At last night’s meeting, Barnes said the “directed patrols” at Denny Blaine would end and that he’d bring in Park Rangers to figure out when it was appropriate to call the cops. Though, when The Stranger asked Parks about the rangers who told a man to put on his clothes, Parks said police would take the lead on complaints of lewd behavior from then on.

One woman at the meeting said the cops hadn’t been of much help to beachgoers so far. She said beachgoers used to regularly call about a “predator” harassing women at the beach. When the cops came, they’d allegedly tell the women the man was harassing to put their clothes on. That man eventually pushed someone down the stairs, nearly killing them, she says. Barnes said he wanted to follow up on that.

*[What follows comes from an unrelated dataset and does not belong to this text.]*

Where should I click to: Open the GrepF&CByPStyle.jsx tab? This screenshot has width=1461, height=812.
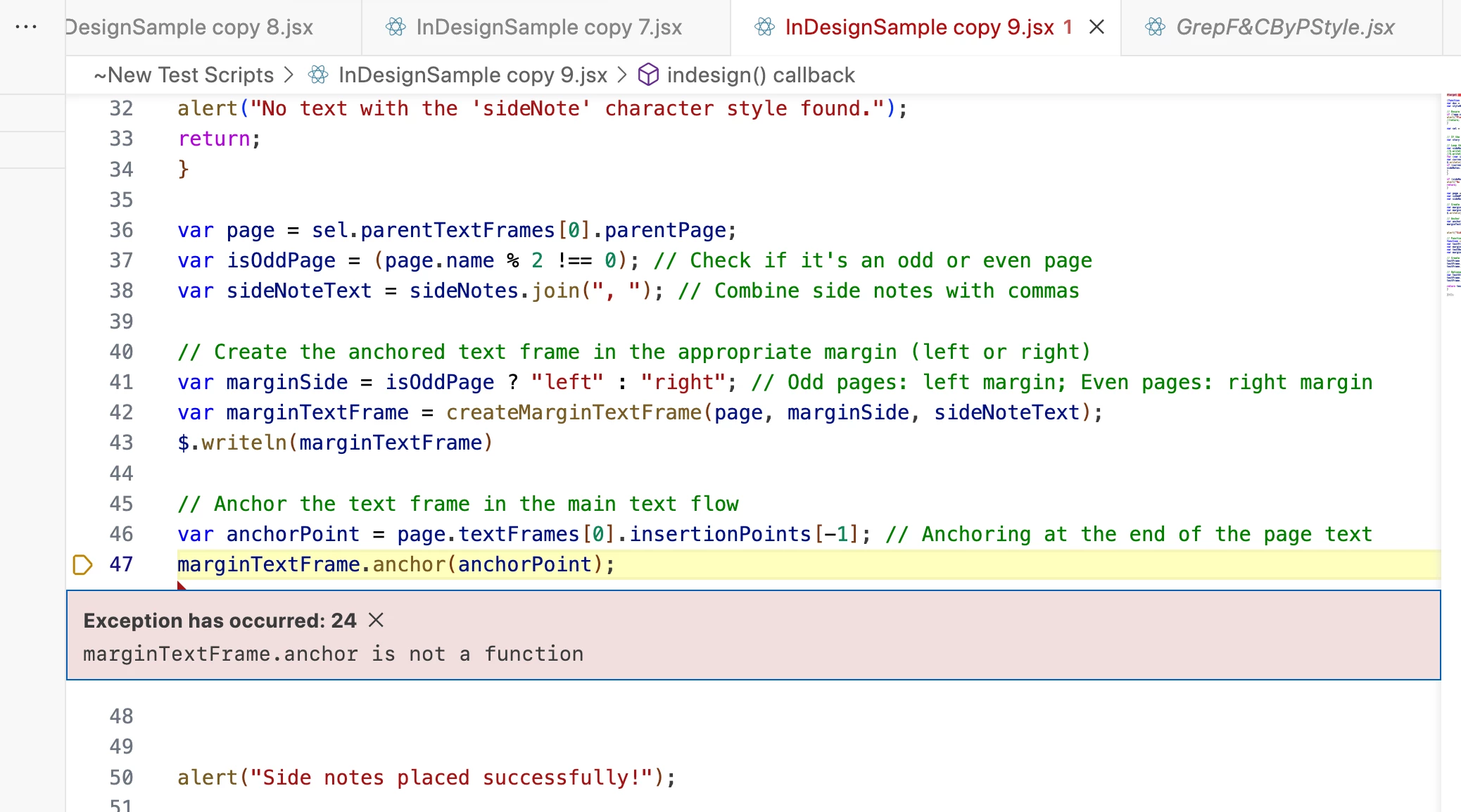click(1284, 27)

A man with a coif of dark hair named Michael asked Barnes if his officers would now know nudity was legal in the park and would “never again harass someone for simply being in the buff.”

“I will make sure that everyone understands that nudity is legal,” Barnes says. “But I will not, I could not commit to saying never about anything. I don’t know why they may be there. They may be there for something totally unrelated and it gets attributed to that.”

“That’s, that’s not the question,” someone says.

“Well, then that’s the answer,” Barnes says. “Next question.”

When a woman asked what she should do the next time a police officer told her to get dressed at Denny Blaine, Barnes said she could remind them nudity is “free expression”  in the city of Seattle, the exact thing beachgoers did Sunday.

“Can we say that you told us it was okay?” she asked. If he answered, laughter and applause drowned it out.

“We are committed to working with you,” Barnes says, after shooting down Kimseylove’s request for another half hour of questions. “I don’t want anyone to walk out of here, number one, thinking you have a police department that doesn’t support who you are … Lastly, let me say this, this conversation is not over.”

Kimseylove wasn’t thrilled with Barnes.

“I think that was a show of nonsense,” Kimseylove says, frustrated that Barnes did not make more time for questions and left open the ambiguous possibility of future enforcement. “If there is an incident, you are the one with the data, the resources, the money, the information to figure out a way to make sure it doesn’t happen again. The only variable we are asking you to control, Seattle Police Department, is your own employees.”

That much he could have committed to, Kimseylove says. Four others who spoke with The Stranger weren’t confident this was truly over either.